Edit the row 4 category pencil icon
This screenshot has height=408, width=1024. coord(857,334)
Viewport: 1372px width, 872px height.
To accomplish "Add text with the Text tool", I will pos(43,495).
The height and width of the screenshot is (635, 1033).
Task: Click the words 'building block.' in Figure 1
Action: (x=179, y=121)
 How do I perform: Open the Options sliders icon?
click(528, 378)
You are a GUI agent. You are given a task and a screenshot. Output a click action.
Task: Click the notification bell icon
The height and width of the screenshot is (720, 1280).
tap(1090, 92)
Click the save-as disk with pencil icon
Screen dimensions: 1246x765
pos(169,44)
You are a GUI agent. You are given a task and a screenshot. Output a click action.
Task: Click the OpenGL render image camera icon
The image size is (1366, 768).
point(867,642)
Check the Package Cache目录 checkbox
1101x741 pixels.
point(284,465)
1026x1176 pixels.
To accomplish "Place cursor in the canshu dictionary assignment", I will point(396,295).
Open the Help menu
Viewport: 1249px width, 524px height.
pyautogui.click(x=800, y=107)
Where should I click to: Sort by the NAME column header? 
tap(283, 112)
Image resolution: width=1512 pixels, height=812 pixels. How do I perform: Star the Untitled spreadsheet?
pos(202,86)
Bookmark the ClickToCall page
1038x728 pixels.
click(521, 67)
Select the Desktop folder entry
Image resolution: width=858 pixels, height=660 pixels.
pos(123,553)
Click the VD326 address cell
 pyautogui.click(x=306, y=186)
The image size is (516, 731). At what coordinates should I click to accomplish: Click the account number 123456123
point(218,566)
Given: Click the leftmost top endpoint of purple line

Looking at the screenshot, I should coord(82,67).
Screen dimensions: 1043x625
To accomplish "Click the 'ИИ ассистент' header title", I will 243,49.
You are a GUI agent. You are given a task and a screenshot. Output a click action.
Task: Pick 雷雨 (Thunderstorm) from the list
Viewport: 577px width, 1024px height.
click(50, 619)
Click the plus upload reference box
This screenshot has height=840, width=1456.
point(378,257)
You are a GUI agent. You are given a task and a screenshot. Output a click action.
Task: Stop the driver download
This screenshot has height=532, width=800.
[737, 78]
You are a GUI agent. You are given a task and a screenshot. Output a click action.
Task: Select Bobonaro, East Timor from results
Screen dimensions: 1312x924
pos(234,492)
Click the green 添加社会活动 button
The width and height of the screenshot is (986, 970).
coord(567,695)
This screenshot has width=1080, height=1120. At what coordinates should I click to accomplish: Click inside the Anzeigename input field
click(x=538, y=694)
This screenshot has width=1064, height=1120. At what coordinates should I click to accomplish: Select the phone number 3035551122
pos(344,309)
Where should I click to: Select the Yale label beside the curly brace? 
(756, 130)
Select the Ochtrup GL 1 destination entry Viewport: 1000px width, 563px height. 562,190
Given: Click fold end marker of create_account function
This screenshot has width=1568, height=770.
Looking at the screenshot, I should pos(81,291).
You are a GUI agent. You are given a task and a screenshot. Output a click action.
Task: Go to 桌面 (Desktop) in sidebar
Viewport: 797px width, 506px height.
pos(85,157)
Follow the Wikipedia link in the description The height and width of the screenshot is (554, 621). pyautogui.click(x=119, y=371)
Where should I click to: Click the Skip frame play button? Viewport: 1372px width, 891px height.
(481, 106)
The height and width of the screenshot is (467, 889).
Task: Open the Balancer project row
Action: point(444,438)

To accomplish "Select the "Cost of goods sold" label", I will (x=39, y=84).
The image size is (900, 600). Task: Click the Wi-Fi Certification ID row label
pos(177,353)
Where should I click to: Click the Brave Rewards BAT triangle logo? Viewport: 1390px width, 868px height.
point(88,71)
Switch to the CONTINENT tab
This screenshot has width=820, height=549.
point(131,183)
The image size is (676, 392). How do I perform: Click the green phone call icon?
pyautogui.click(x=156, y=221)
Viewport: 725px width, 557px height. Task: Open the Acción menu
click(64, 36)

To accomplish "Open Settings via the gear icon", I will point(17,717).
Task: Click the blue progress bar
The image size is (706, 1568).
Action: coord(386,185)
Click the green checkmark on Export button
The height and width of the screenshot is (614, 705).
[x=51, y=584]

____

▶ [YOUR ASSIGNMENT]
Nothing may be omitted or altered; reproduce all of the entries.

▶ [SOLVED EXERCISE]
Edit the row 4 category pencil icon
This screenshot has height=408, width=1024. coord(857,334)
Viewport: 1372px width, 872px height.
To accomplish "Add text with the Text tool", I will pos(43,495).
The height and width of the screenshot is (635, 1033).
Task: Click the words 'building block.' in Figure 1
Action: (x=179, y=121)
 How do I perform: Open the Options sliders icon?
click(528, 378)
You are a GUI agent. You are given a task and a screenshot. Output a click action.
Task: Click the notification bell icon
The height and width of the screenshot is (720, 1280).
tap(1090, 92)
Click the save-as disk with pencil icon
Screen dimensions: 1246x765
pos(169,44)
You are a GUI agent. You are given a task and a screenshot. Output a click action.
Task: Click the OpenGL render image camera icon
The image size is (1366, 768).
point(867,642)
Check the Package Cache目录 checkbox
1101x741 pixels.
point(284,465)
1026x1176 pixels.
To accomplish "Place cursor in the canshu dictionary assignment", I will point(396,295).
Open the Help menu
Viewport: 1249px width, 524px height.
pyautogui.click(x=800, y=107)
Where should I click to: Sort by the NAME column header? 
tap(283, 112)
Image resolution: width=1512 pixels, height=812 pixels. How do I perform: Star the Untitled spreadsheet?
pos(202,86)
Bookmark the ClickToCall page
1038x728 pixels.
click(521, 67)
Select the Desktop folder entry
Image resolution: width=858 pixels, height=660 pixels.
pos(123,553)
Click the VD326 address cell
 pyautogui.click(x=306, y=186)
The image size is (516, 731). At what coordinates should I click to accomplish: Click the account number 123456123
point(218,566)
Given: Click the leftmost top endpoint of purple line

Looking at the screenshot, I should coord(82,67).
Screen dimensions: 1043x625
To accomplish "Click the 'ИИ ассистент' header title", I will 243,49.
You are a GUI agent. You are given a task and a screenshot. Output a click action.
Task: Pick 雷雨 (Thunderstorm) from the list
Viewport: 577px width, 1024px height.
click(50, 619)
Click the plus upload reference box
This screenshot has height=840, width=1456.
point(378,257)
You are a GUI agent. You are given a task and a screenshot. Output a click action.
Task: Stop the driver download
This screenshot has height=532, width=800.
[737, 78]
You are a GUI agent. You are given a task and a screenshot. Output a click action.
Task: Select Bobonaro, East Timor from results
Screen dimensions: 1312x924
pos(234,492)
Click the green 添加社会活动 button
The width and height of the screenshot is (986, 970).
coord(567,695)
This screenshot has width=1080, height=1120. At what coordinates should I click to accomplish: Click inside the Anzeigename input field
click(x=538, y=694)
This screenshot has width=1064, height=1120. At what coordinates should I click to accomplish: Select the phone number 3035551122
pos(344,309)
Where should I click to: Select the Yale label beside the curly brace? 
(756, 130)
Select the Ochtrup GL 1 destination entry Viewport: 1000px width, 563px height. 562,190
Given: Click fold end marker of create_account function
This screenshot has width=1568, height=770.
Looking at the screenshot, I should pos(81,291).
You are a GUI agent. You are given a task and a screenshot. Output a click action.
Task: Go to 桌面 (Desktop) in sidebar
Viewport: 797px width, 506px height.
pos(85,157)
Follow the Wikipedia link in the description The height and width of the screenshot is (554, 621). pyautogui.click(x=119, y=371)
Where should I click to: Click the Skip frame play button? Viewport: 1372px width, 891px height.
(481, 106)
The height and width of the screenshot is (467, 889).
Task: Open the Balancer project row
Action: point(444,438)

To accomplish "Select the "Cost of goods sold" label", I will (x=39, y=84).
The image size is (900, 600). Task: Click the Wi-Fi Certification ID row label
pos(177,353)
Where should I click to: Click the Brave Rewards BAT triangle logo? Viewport: 1390px width, 868px height.
point(88,71)
Switch to the CONTINENT tab
This screenshot has width=820, height=549.
point(131,183)
The image size is (676, 392). How do I perform: Click the green phone call icon?
pyautogui.click(x=156, y=221)
Viewport: 725px width, 557px height. Task: Open the Acción menu
click(64, 36)

To accomplish "Open Settings via the gear icon", I will point(17,717).
Task: Click the blue progress bar
The image size is (706, 1568).
Action: coord(386,185)
Click the green checkmark on Export button
The height and width of the screenshot is (614, 705).
[x=51, y=584]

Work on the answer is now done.